Para esclarecer as principais dúvidas sobre o tema, o professor e mestre em Direito e especialista em Direito de Família, Gabriel Colares, concedeu entrevista ao Correio de Carajás. Na conversa, ele explica o que é o contrato de namoro e aponta a alternativa mais segura para casais que desejam proteger o patrimônio:
CORREIO DE CARAJÁS – O que é um contrato de namoro?
Leia mais:GABRIEL COLARES – O contrato de namoro é um tipo de contrato entre particulares que passou a ser difundido nas redes sociais. Em tese, seria uma forma de resguardar o patrimônio dos namorados na vida adulta, evitando o reconhecimento de uma união estável ou de um casamento. No entanto, ele não traz segurança jurídica alguma, pois não tem previsão legal.
CORREIO DE CARAJÁS – Qual a diferença entre contrato de namoro e união estável?
GABRIEL COLARES – A maior diferença é que a união estável possui previsão legal e oferece segurança jurídica às partes. Ela disciplina o regime de bens, pode gerar o dever de prestar alimentos e formaliza uma entidade familiar. Já o contrato de namoro, em muitos casos, trata-se de um documento nulo de pleno direito.
CORREIO DE CARAJÁS – É necessário registrar em cartório?
GABRIEL COLARES – Não cabe registro em cartório do contrato de namoro. No máximo, pode ser feito o reconhecimento de firma das assinaturas. Quando o objetivo é garantir segurança jurídica, o caminho adequado é a escritura pública de união estável.
CORREIO DE CARAJÁS – Casais que moram juntos podem fazer contrato de namoro?
GABRIEL COLARES – Casais que vivem em regime de coabitação muitas vezes pensam em fazer um contrato de namoro. No entanto, ele não oferece qualquer segurança jurídica, já que costuma ser considerado nulo nas situações em que se pretende utilizá-lo. O melhor caminho continua sendo a escritura pública de união estável.
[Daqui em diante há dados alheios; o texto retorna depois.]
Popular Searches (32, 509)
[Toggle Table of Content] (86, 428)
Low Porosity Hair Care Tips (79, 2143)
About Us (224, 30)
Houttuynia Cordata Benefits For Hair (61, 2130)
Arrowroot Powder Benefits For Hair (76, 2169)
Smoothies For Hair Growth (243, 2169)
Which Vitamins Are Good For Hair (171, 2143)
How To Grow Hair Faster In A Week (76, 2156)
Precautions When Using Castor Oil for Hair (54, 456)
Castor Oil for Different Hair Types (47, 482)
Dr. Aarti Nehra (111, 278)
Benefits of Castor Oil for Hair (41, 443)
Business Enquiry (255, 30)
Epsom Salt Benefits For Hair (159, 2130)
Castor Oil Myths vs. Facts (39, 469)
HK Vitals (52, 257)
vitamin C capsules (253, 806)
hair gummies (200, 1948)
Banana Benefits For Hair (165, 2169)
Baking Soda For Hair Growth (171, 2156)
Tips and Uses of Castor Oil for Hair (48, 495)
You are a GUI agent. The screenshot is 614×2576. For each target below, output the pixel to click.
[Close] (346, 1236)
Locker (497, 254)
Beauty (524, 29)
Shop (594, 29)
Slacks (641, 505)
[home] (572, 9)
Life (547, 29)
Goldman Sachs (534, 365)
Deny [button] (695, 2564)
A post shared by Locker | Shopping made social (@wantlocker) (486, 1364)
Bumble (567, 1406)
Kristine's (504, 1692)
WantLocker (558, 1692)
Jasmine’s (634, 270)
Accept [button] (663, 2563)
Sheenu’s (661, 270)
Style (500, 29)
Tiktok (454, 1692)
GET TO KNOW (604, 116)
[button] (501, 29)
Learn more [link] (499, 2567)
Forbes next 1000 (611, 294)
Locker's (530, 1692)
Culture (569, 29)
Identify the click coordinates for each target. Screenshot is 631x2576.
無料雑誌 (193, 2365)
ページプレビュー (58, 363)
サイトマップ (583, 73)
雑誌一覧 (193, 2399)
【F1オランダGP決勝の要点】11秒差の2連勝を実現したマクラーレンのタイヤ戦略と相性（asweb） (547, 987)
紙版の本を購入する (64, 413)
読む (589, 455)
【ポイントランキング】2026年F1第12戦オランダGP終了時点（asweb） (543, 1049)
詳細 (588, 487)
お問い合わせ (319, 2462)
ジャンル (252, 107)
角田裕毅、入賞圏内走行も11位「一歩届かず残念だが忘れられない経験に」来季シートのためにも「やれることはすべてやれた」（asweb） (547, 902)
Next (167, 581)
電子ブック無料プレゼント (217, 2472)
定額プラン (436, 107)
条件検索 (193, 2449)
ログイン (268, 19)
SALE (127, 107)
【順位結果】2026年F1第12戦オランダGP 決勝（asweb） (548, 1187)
CORREIO DE CARAJÁS – Quais são os erros mais comuns ao elaborar esse documento?
GABRIEL COLARES – O principal erro é acreditar que o contrato trará segurança jurídica às partes. Na prática, trata-se de um documento muito mais simbólico do que um instrumento efetivo de proteção jurídica.
CORREIO DE CARAJÁS – Existem casos famosos ou decisões judiciais que chamaram atenção sobre o tema?
GABRIEL COLARES – Um dos casos mais conhecidos envolve o jogador Endrick e Gabriely Miranda. O contrato previa, entre outras cláusulas, que o casal deveria dizer “eu te amo” e, caso isso não ocorresse, haveria penalidades em forma de presentes. O contrato de namoro não existe para garantir segurança jurídica ou proteção patrimonial. Trata-se muito mais de uma tendência difundida por influenciadores nas redes sociais. Posteriormente, o casal se casou, formalizando a relação por meio do instrumento jurídico adequado.